In Aurich, der Heimat der Alterric GmbH, gibt es Neuigkeiten, die für frischen Wind in der Unternehmensführung sorgen. Dr. Kai Peter Zoellmann hat seine Position als Chief Financial Officer (CFO) niedergelegt. Diese Entscheidung kam nicht über Nacht – sie wurde einvernehmlich zwischen den Gesellschaftern und Dr. Zoellmann getroffen. Dies klingt nach einem harmonischen Abschied, auch wenn Heiko Janssen, der Aufsichtsratsvorsitzende, sein Bedauern über den Weggang nicht verbergen kann. Respekt vor der Entscheidung, das ist wichtig in einer Zeit, in der Veränderungen an der Tagesordnung sind.
Die finanzielle Verantwortung wird nun vorübergehend von der bestehenden Führungsstruktur übernommen. Das Unternehmen, das sich als Independent Power Producer (IPP) im Bereich Onshore-Windenergie, Energiespeicher und Freiflächen-Photovoltaik etabliert hat, bleibt auf Wachstumskurs. Alterric entwickelt, projektiert, betreibt und vermarktet Wind- und Hybridparks nicht nur in Deutschland, sondern auch in Frankreich und Griechenland. Mit über 2.500 Megawatt installierter Leistung und einer Pipeline, die mehr als 11.000 Megawatt umfasst, hat Alterric viel vor.
Ein Blick auf die aktuellen Projekte
Die Alterric GmbH ist ein Gemeinschaftsunternehmen der Aloys Wobben Stiftung und der EWE AG. Rund 600 Mitarbeiter verteilt auf 15 Standorte in Deutschland sowie internationalen Büros in Frankreich und Griechenland – das klingt nach einem lebhaften Treiben. Der Hauptsitz in Aurich ist das Herz des Unternehmens, das sich auf die Fahnen geschrieben hat, den Übergang zu nachhaltiger Energieversorgung voranzutreiben. Die Windkraft, besonders die Onshore-Windenergie, spielt dabei eine zentrale Rolle. Tatsächlich ist sie die führende Technologie zur Stromerzeugung in Deutschland. 2024 wurden 55 Prozent des Stroms aus erneuerbaren Energien gewonnen, wobei die Windenergie mit einem Anteil von 27 Prozent am Stromverbrauch die stärkste Erzeugungstechnologie darstellt.

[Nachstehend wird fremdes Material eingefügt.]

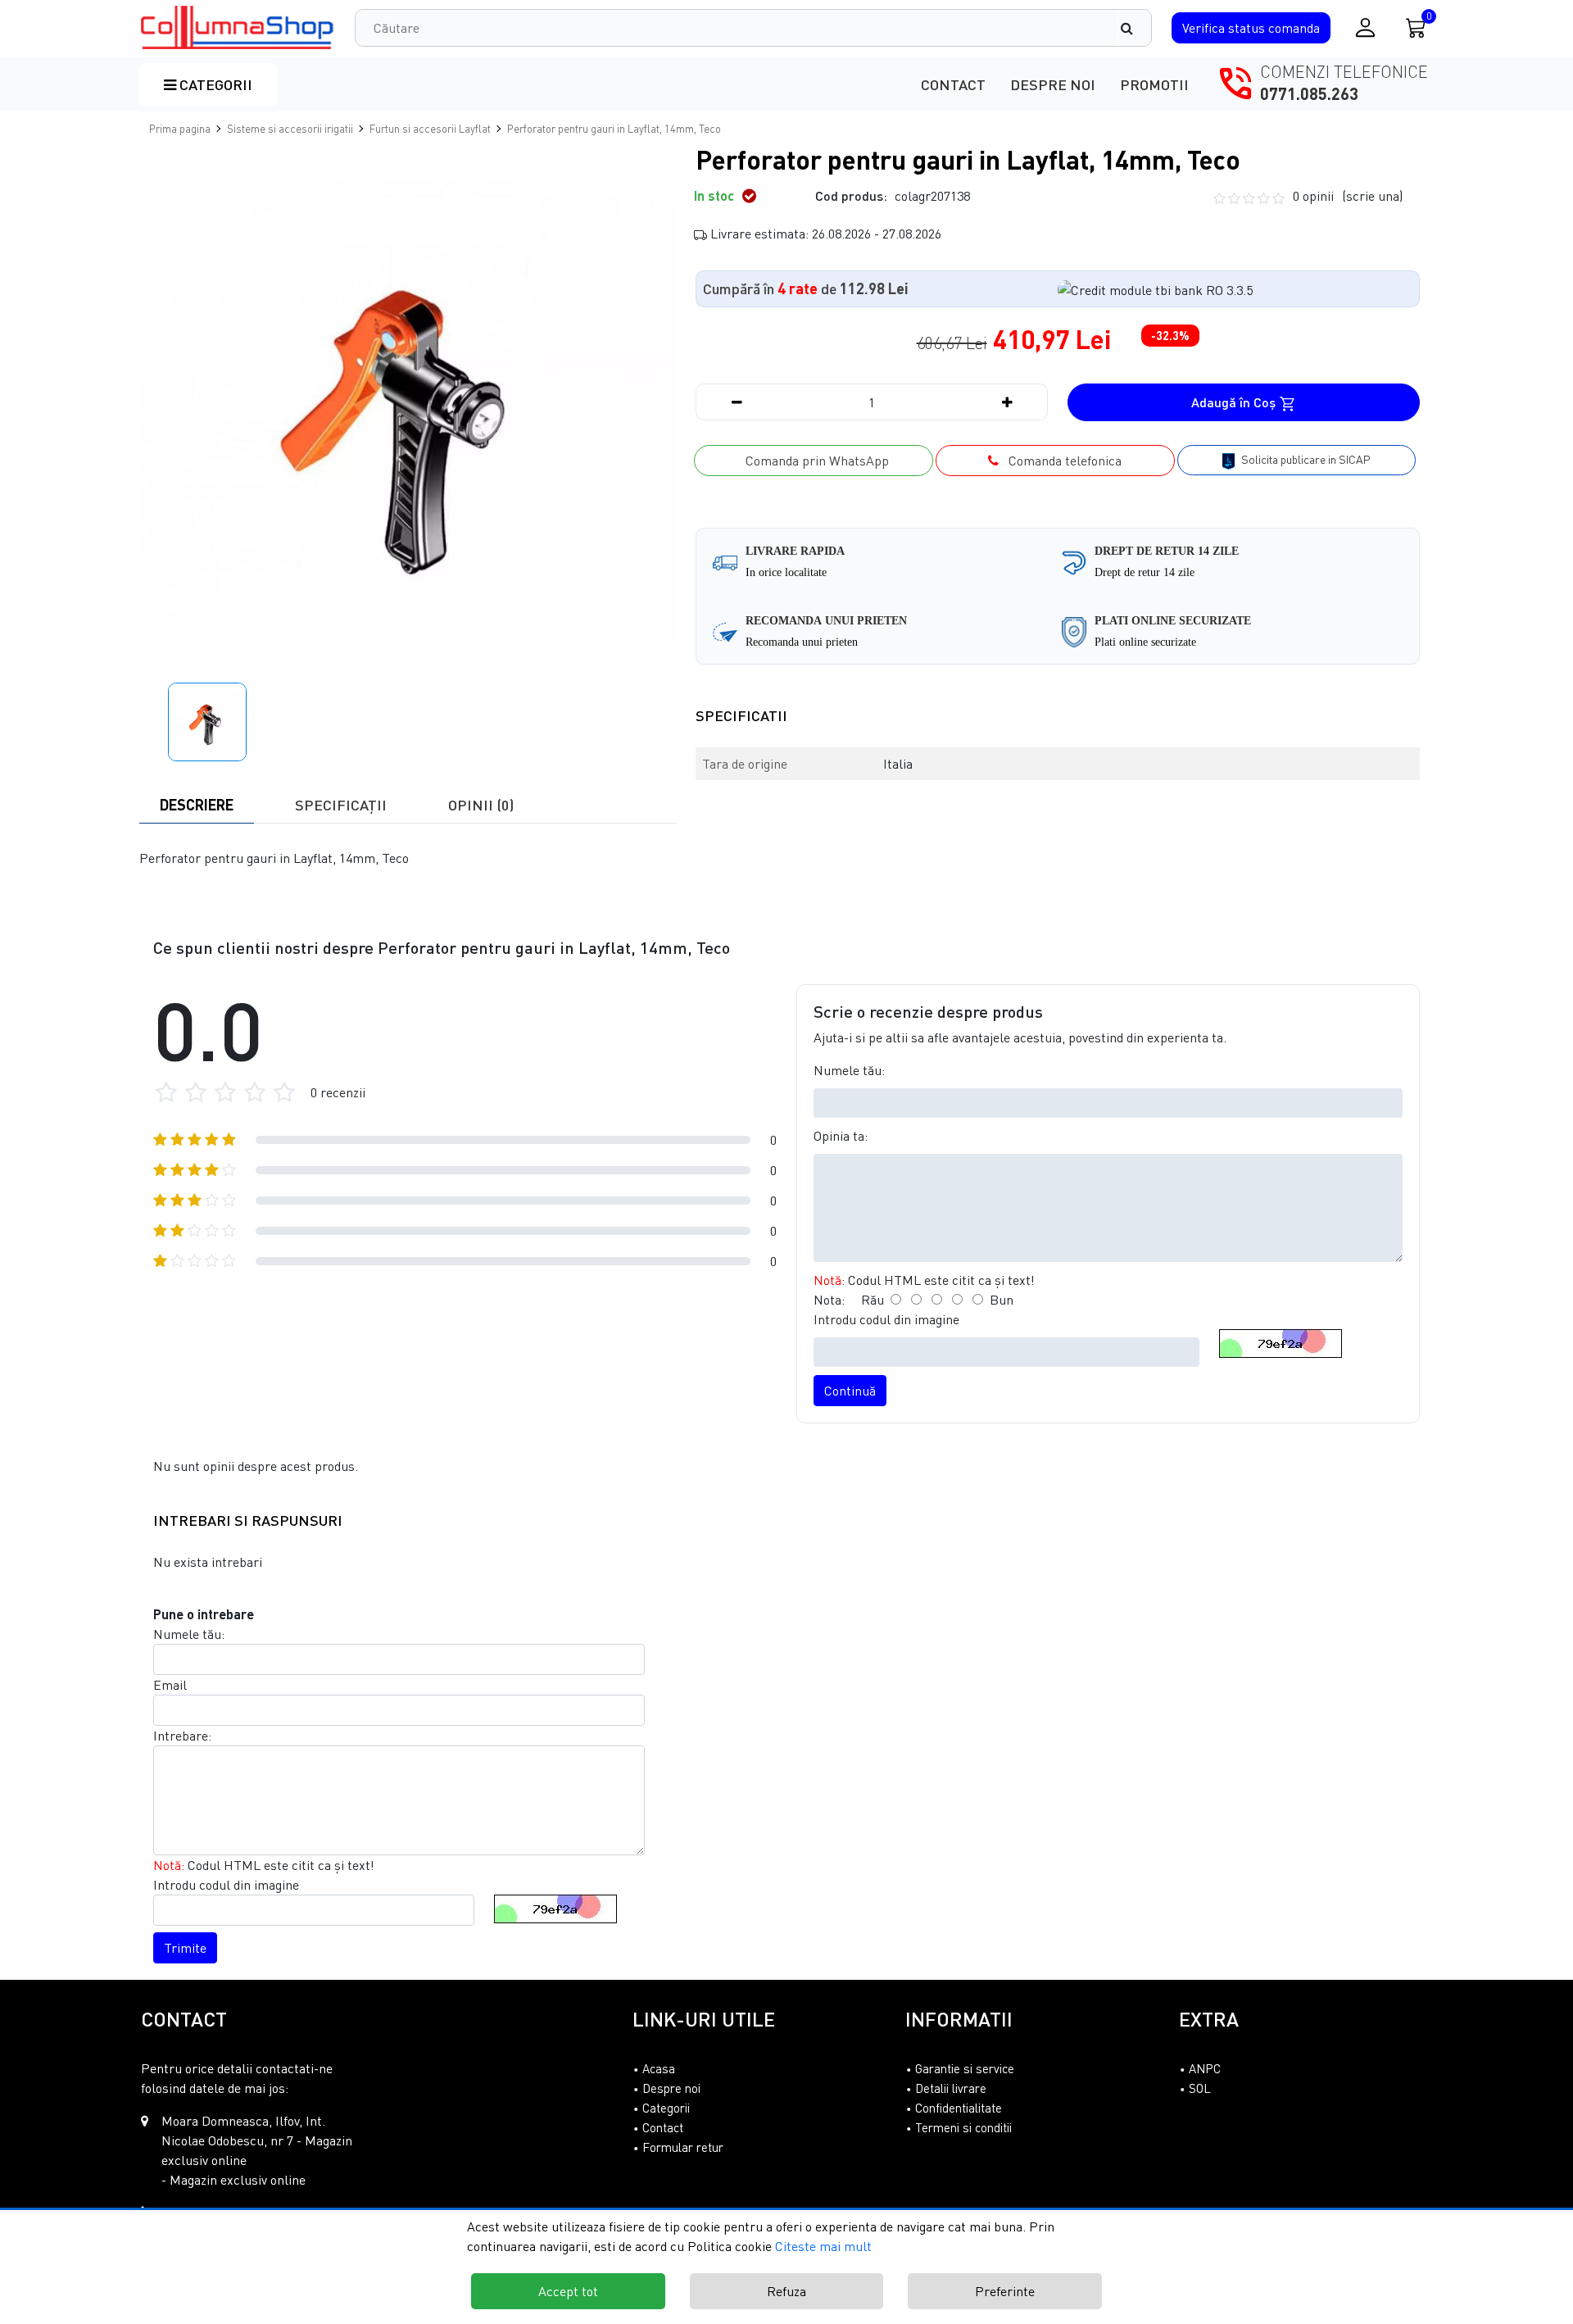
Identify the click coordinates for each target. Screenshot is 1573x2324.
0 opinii (1348, 196)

Die installierte Leistung der Onshore-Windkraft hat 2024 netto um 2.600 Megawatt zugenommen, was sie auf rund 63.600 Megawatt (63,6 GW) hebt. Ein beachtlicher Zuwachs, der zeigt, dass die Branche in Bewegung ist. Aber nicht alles läuft schnurgerade. Es gibt Herausforderungen, besonders durch Naturschutzauflagen, die Planung und Betrieb erschweren können. Und während die meisten Anlagen in Niedersachsen stehen, zieht es die Energieerzeuger auch in andere Bundesländer – Brandenburg, Nordrhein-Westfalen und Schleswig-Holstein sind ebenfalls gut aufgestellt.
Ein nachhaltiger Blick in die Zukunft
Windenergie ist nicht nur nachhaltig, sie hat sich auch als eine der effektivsten Methoden zur Reduktion von CO2-Emissionen bewährt. Moderne Windenergieanlagen amortisieren sich energetisch in nur 3 bis 12 Monaten! Nach dieser Zeit produzieren sie für 20 bis 25 Jahre nahezu emissionsfreien Strom. Ein klarer Vorteil in Zeiten, in denen wir alle einen Beitrag zur Bekämpfung des Klimawandels leisten müssen. Die Herausforderung bleibt, die Ziele für die Zukunft zu erreichen. Um die angestrebte installierte Leistung von 115 GW bis 2030 zu erreichen, benötigen wir einen jährlichen Bruttozubau von etwa 10 GW. Das ist ein ambitioniertes Ziel, das jedoch mit innovativen Technologien und dem Engagement von Unternehmen wie Alterric durchaus machbar ist.
Die Windkraft ist also nicht nur ein Job für Ingenieure und Techniker. Es ist ein gemeinsames Projekt für unsere Umwelt, für zukünftige Generationen. Und mit jedem neuen Windpark, den Alterric in Deutschland und darüber hinaus auf die Beine stellt, wird ein weiterer Schritt in Richtung einer nachhaltigen und grünen Zukunft gegangen. Wer weiß, vielleicht wird der Wind bald noch stärker wehen und uns alle mit neuer Energie versorgen.